Dynamics of Character

Dynamics of Character

**From the first hardcover edition dust jacket:**

David Shapiro deepens his now classic studies of psychopathology (Neurotic Styles, Autonomy and Rigid Character, [Psychotherapy of Neurotic Character]) with this conceptualization of a dynamics of the whole character--a self-regulatory system that encompasses personal attitudes, modes of activity and relationship with the external world.

He demonstrates that symptomatically and diagnostically diverse conditions are by no means as discrete as they may seem; rather, they are closely related variations of modes originating early in life ("pre-volitional"), in which the experience of personal agency or responsibility is diminished and anxiety thereby forestalled. Shapiro proposes that it is reliance on these rigid or passive-reactive modes and their adaptive overdevelopment that shapes defenses and determines symptoms.

# Task 1
Return everything in the Dynamics of Character passage from "David Shapiro deepens" down to "and determines symptoms.", word for word.
# Task 2
Supply the next part of the Dynamics of Character passage, beginning after its final sentence.

# Recorded information
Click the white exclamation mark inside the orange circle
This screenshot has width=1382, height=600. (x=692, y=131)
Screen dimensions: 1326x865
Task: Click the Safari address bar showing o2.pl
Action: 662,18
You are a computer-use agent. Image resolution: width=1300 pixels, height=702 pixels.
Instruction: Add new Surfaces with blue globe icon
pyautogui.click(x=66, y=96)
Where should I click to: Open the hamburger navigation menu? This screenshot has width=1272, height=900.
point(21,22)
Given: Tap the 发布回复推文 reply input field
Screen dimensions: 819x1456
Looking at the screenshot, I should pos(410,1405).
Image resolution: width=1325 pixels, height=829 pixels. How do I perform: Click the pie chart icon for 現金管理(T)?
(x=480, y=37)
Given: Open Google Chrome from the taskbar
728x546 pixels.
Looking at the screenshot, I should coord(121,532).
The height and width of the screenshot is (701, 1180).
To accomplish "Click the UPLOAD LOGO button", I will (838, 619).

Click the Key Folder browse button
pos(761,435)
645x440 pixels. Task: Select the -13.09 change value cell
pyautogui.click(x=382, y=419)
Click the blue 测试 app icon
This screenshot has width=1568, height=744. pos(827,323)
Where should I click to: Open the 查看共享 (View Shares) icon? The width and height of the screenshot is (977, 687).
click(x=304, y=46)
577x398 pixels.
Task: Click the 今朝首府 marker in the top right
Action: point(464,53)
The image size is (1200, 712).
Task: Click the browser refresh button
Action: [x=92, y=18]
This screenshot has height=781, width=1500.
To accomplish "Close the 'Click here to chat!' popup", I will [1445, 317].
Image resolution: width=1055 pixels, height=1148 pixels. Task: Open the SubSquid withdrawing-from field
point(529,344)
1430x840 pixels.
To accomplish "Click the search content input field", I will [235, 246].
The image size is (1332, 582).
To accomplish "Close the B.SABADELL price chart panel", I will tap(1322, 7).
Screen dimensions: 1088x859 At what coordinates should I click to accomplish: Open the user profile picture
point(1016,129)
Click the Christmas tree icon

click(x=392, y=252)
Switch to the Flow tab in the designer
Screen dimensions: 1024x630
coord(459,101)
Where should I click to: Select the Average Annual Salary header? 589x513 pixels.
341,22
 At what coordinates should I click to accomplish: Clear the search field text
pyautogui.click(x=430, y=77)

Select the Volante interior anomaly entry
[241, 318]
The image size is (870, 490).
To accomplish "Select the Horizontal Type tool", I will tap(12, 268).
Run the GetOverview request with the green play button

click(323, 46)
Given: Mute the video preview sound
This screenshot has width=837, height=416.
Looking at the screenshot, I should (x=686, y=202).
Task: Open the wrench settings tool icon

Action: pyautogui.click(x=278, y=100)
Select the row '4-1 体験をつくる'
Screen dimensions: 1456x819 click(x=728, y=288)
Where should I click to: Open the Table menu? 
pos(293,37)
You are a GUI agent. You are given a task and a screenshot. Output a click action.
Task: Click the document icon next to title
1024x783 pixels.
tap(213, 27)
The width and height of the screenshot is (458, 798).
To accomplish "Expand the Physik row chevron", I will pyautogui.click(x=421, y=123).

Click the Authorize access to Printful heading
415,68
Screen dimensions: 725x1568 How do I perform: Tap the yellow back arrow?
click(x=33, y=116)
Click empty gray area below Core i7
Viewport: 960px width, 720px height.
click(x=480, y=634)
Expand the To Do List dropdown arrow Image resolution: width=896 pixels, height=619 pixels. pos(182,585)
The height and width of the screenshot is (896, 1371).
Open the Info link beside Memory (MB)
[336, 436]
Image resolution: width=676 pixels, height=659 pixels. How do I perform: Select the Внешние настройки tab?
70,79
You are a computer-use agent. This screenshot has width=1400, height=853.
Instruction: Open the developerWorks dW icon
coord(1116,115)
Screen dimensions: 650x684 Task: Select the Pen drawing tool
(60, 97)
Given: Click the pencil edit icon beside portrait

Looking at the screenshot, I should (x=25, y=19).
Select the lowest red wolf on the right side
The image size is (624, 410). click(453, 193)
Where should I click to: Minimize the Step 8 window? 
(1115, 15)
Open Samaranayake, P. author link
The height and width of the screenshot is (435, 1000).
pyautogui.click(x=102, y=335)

# Exercise answer 1
David Shapiro deepens his now classic studies of psychopathology (Neurotic Styles, Autonomy and Rigid Character, [Psychotherapy of Neurotic Character]) with this conceptualization of a dynamics of the whole character--a self-regulatory system that encompasses personal attitudes, modes of activity and relationship with the external world.

He demonstrates that symptomatically and diagnostically diverse conditions are by no means as discrete as they may seem; rather, they are closely related variations of modes originating early in life ("pre-volitional"), in which the experience of personal agency or responsibility is diminished and anxiety thereby forestalled. Shapiro proposes that it is reliance on these rigid or passive-reactive modes and their adaptive overdevelopment that shapes defenses and determines symptoms.

# Exercise answer 2
He shows the formal relation of obsessive-compulsive to paranoid, hysterical to psychopathic, and psychopathic to hypomanic conditions. Then he examines the relation of neurotic conditions to schizophrenia, and concludes that the qualitatively changed forms of schizophrenic symptoms are understood better as radical extensions of neurotic defense systems than as disruptions or breakdowns of defense.

A resonantly reasoned response to the reduction of complex processes of mind to products of biological defect or psychological trauma, this extends and magnifies Shapiro's original and elegantly coherent vision of psychopathology.